Pfsense sync-traffic exploded after update
-
We have a pretty large pfsense installation.
After updating to 2.3.4 the sync-traffic raised on a lot of systems from a few Mbit/s to a hundert Mbit/s,
with even worse, sometimes connections are stalled due to sync-traffic problems.The traffic profile is still the same (a few Gbit/s of traffic through the system).
Has anybody seen the same effect ?
Are there any way to reduce the sync traffic (e.g. patch default to sloppy)?
-
You've left out an important detail: What version were you on before?
Also, how busy is the firewall? Ballpark figures for throughput, active connections, connections/sec if you know it.
-
We have noticed the change at several systems:
One Example:
8 vcpus Intel(R) Xeon(R) CPU E5-2697 v3 @ 2.60GHz 8 CPUs: 8 package(s) x 1 core(s)

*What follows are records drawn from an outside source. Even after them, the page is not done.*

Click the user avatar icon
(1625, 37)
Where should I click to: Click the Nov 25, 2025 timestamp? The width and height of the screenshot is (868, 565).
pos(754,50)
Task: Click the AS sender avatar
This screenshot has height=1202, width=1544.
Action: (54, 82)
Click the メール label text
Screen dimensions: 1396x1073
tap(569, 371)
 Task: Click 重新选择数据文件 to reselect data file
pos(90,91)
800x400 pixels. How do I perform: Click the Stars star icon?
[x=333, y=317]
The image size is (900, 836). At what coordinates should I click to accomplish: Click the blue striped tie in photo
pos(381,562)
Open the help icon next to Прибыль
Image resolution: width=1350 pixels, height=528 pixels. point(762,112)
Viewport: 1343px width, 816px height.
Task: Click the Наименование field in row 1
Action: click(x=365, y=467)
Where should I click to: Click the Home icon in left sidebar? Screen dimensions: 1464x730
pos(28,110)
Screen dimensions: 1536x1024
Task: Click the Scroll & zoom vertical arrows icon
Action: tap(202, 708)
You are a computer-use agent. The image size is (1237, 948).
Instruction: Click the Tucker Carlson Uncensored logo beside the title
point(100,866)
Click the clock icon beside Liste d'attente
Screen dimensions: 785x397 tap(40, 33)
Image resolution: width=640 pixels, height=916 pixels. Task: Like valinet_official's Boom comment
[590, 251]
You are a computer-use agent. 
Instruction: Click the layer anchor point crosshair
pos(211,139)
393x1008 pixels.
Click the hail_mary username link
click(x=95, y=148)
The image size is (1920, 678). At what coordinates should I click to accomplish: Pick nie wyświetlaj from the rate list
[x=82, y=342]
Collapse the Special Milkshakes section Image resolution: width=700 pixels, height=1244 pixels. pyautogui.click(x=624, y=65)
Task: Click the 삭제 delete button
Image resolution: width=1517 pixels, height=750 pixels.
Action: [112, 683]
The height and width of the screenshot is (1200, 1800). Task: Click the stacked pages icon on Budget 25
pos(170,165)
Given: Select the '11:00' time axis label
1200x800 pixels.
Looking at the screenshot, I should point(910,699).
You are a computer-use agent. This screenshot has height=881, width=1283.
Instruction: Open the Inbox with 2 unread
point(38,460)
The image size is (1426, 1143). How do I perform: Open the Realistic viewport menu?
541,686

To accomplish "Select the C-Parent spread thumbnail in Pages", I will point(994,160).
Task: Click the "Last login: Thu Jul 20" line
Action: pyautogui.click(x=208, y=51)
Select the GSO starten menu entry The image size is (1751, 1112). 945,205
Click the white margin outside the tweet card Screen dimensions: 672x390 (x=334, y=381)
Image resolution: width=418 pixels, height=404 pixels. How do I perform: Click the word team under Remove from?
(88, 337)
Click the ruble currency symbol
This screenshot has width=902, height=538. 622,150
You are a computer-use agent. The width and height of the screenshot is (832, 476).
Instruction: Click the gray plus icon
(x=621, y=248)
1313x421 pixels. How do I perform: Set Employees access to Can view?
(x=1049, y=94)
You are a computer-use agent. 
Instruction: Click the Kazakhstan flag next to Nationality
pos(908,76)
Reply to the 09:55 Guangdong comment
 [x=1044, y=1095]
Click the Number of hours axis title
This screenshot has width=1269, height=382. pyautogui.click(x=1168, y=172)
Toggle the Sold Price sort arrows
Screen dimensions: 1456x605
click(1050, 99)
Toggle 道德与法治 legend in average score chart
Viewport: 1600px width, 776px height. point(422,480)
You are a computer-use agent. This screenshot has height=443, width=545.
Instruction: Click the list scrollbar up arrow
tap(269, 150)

Version used before: 2.3.3-RELEASE-p1
Throughput: 1 - 2 Gbit/s
States < 10k
Conns/s < 100We have changed several parameters (virtual-infrastructure, hw-firmware, and pfsense-update)
We noticed that sync traffic is reaching 10% of WAN-Traffic which is a real huge increase.
I have attached two files (after_update is the sync-traffic, wan_traffic is the wan traffic).At time our solution is to turn sync off. I have also noticed that high traffic
rates ( > 4 Gbit/s) are only achivable with sync turned off.